(Beginning of Source records)

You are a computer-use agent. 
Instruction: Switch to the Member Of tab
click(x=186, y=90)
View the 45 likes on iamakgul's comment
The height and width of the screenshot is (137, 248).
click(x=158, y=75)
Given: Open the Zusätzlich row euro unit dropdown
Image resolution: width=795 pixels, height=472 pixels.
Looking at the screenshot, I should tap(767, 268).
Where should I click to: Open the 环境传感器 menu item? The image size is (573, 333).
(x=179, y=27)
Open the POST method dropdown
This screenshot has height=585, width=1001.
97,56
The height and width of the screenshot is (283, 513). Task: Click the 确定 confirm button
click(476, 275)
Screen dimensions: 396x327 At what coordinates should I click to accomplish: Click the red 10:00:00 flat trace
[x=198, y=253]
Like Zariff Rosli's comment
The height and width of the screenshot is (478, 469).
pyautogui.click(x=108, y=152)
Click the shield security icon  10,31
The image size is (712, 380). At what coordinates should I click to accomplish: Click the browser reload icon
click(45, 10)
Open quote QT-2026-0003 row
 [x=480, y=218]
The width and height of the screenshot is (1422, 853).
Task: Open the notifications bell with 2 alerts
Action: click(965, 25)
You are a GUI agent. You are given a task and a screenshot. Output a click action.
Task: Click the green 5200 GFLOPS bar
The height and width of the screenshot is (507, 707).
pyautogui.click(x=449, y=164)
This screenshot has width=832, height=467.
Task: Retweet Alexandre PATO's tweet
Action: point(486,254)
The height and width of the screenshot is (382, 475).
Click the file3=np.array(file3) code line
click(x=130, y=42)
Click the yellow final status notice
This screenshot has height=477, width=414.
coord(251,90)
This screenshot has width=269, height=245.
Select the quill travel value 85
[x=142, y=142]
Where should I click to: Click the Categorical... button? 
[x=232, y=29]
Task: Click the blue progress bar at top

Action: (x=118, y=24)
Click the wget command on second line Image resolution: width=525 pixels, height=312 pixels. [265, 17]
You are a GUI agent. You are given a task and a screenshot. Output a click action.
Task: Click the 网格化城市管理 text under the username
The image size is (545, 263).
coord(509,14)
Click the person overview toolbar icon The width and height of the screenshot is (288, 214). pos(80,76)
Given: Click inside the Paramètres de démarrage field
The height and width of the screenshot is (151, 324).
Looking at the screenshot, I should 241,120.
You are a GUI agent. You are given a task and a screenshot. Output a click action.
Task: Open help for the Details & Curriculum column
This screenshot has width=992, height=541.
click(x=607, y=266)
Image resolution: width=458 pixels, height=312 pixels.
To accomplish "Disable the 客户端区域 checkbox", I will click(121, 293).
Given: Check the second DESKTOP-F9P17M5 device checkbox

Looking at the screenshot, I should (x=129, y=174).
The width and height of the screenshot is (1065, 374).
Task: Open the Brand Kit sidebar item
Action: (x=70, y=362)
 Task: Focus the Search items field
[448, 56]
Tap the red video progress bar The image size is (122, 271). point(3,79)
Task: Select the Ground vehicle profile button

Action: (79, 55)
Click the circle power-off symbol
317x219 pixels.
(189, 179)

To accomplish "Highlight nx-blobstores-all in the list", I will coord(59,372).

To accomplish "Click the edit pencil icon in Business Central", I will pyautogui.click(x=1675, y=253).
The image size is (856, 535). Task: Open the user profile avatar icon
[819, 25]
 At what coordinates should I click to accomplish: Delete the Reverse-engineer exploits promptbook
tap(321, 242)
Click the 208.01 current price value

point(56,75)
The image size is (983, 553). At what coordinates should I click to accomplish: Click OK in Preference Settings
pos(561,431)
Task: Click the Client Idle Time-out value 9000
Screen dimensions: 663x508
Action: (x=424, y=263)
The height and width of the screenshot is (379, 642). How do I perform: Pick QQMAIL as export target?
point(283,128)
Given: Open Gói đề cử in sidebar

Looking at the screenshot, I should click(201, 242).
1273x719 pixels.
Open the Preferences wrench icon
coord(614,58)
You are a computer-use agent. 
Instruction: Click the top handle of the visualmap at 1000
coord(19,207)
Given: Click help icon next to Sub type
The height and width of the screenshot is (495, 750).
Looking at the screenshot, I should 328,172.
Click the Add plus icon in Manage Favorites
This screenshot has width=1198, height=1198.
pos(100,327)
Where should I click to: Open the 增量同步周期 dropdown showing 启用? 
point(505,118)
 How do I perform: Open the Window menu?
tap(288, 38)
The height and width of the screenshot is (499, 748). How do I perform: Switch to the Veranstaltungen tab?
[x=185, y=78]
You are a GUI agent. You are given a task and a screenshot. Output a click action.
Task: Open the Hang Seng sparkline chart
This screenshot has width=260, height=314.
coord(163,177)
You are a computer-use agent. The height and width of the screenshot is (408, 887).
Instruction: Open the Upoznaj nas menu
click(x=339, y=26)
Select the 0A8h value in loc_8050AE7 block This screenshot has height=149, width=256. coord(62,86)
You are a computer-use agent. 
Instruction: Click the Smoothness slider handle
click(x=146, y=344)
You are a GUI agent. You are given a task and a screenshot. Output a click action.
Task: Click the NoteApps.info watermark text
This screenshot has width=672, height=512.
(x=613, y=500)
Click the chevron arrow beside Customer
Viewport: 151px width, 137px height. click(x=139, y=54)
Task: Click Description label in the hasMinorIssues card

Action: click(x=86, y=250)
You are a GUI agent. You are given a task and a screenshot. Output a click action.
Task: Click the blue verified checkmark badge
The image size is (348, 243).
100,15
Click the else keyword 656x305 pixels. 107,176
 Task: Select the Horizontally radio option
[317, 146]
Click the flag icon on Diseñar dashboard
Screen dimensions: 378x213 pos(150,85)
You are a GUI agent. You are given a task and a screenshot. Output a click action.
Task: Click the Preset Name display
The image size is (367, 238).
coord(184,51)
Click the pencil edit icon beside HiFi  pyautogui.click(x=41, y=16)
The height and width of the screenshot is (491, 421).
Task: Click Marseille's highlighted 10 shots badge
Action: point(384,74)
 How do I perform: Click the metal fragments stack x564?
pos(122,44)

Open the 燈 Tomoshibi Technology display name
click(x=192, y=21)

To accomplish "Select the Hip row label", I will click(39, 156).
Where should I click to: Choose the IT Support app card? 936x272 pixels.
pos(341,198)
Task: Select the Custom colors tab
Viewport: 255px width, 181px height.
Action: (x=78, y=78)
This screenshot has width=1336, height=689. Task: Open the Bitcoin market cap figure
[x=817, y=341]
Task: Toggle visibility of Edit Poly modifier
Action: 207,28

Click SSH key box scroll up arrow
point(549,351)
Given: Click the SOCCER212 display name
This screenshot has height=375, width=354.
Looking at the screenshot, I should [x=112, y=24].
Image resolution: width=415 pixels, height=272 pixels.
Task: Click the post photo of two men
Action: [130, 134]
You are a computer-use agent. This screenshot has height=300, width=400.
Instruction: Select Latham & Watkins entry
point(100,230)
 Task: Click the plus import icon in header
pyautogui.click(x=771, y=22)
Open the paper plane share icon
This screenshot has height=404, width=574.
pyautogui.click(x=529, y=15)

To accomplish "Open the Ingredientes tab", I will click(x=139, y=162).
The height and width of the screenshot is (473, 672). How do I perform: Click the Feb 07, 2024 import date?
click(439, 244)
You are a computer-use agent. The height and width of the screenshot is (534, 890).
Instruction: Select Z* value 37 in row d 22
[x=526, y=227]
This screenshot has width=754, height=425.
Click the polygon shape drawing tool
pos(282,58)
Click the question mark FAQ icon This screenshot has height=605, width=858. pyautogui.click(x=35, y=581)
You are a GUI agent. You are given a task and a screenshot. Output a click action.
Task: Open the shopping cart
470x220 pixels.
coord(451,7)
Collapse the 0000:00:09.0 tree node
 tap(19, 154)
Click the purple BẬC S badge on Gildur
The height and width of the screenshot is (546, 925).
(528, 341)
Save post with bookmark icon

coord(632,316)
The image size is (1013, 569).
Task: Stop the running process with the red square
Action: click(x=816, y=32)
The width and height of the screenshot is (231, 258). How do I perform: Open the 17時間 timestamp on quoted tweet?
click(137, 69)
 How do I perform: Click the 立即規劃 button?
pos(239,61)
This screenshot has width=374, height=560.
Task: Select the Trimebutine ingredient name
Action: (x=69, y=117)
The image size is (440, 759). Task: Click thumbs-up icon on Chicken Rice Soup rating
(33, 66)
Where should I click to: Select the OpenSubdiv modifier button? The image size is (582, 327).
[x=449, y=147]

(End of Source records)

■ Your assignment
Using the data above, extract exactly the lines from the one that holds "Screen dimensions: 663x508" to the one that holds "1273x719 pixels.", both ends included, and no others.

■ Answer for this exercise
Screen dimensions: 663x508
Action: (x=424, y=263)
The height and width of the screenshot is (379, 642). How do I perform: Pick QQMAIL as export target?
point(283,128)
Given: Open Gói đề cử in sidebar

Looking at the screenshot, I should click(201, 242).
1273x719 pixels.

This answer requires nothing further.